Figure 7.

Actin filament assembly and disassembly rates are severely diminished in CAP1 knockdown cells. (A) Actin filament treadmilling rates in wild-type and CAP1 knockdown cells were measured by using FRAP. Selected regions of B16F1 cells expressing GFP-actin were bleached by intense laser irradiation, and recovery of the bleached area was monitored by taking images every 14 s, starting 30 s after bleaching. Figure shows representative example of a wild-type cell (top) and CAP1 knockdown cell (bottom). (B) Rate of the fluorescence recovery was analyzed from the image series by TINA software.

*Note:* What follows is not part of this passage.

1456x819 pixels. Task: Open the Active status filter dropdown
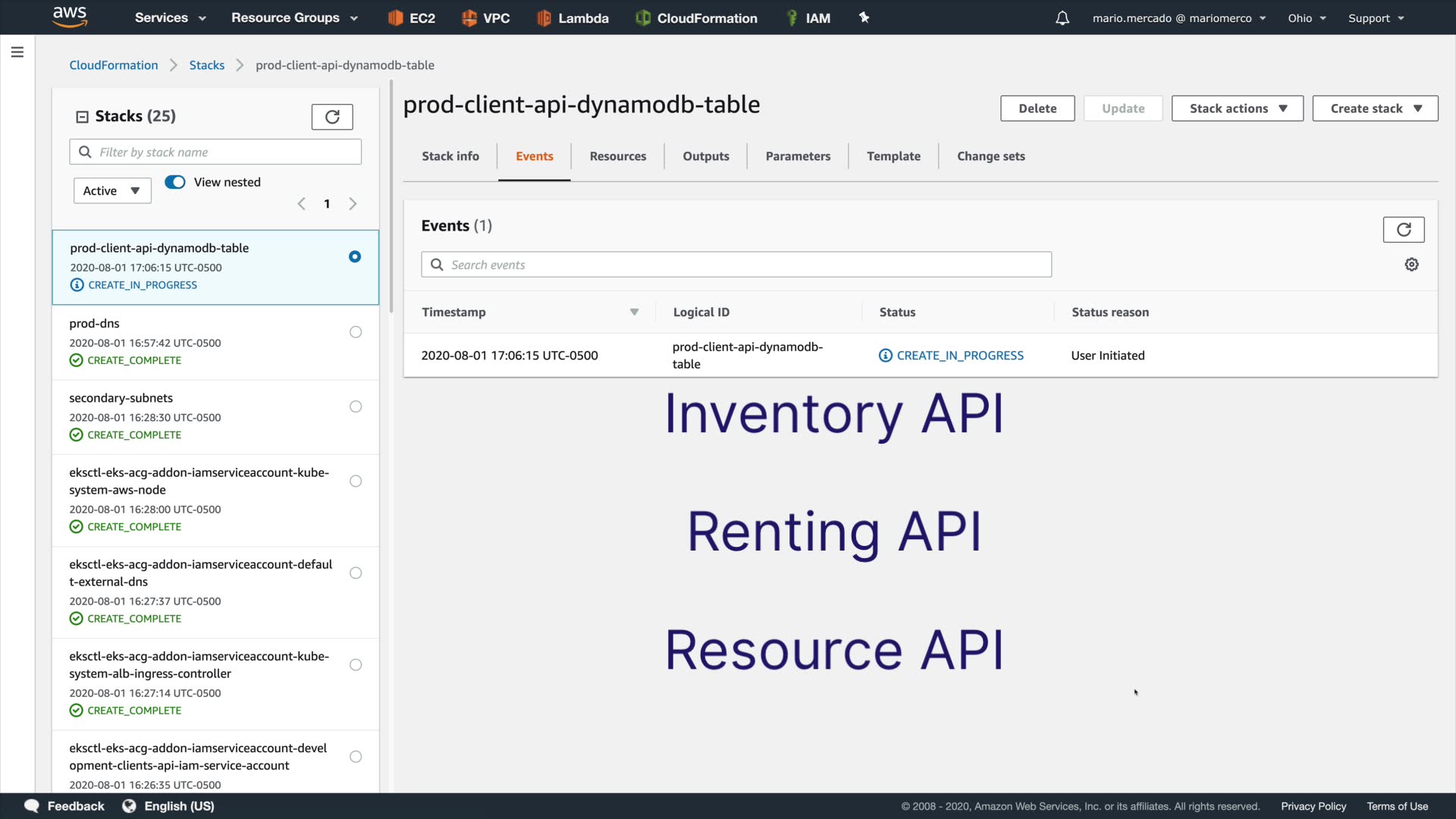point(112,190)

In each frame, the fluorescence intensity of the bleached region was compared with the fluorescence of the control region (in same picture next to bleached one) to diminish the error caused by normal photobleaching during the monitoring period. Recovery of the bleached regions in the CAP1 RNAi cells were significantly slower than in wild-type cells. (C) Actin filament depolymerization in wild-type and CAP1 knockdown cells were measured by using actin monomer-sequestering drug latrunculin-A. Cells were treated with 2 μm latrunculin-A, fixed at different time points (0, 2, 10, and 30 min), and F-actin and CAP1 were visualized by immunofluorescence. Actin filament structures were rapidly disrupted in wild-type cells, whereas in CAP1 knockdown cells (arrows) the disappearance of stress-fibers was significantly slower.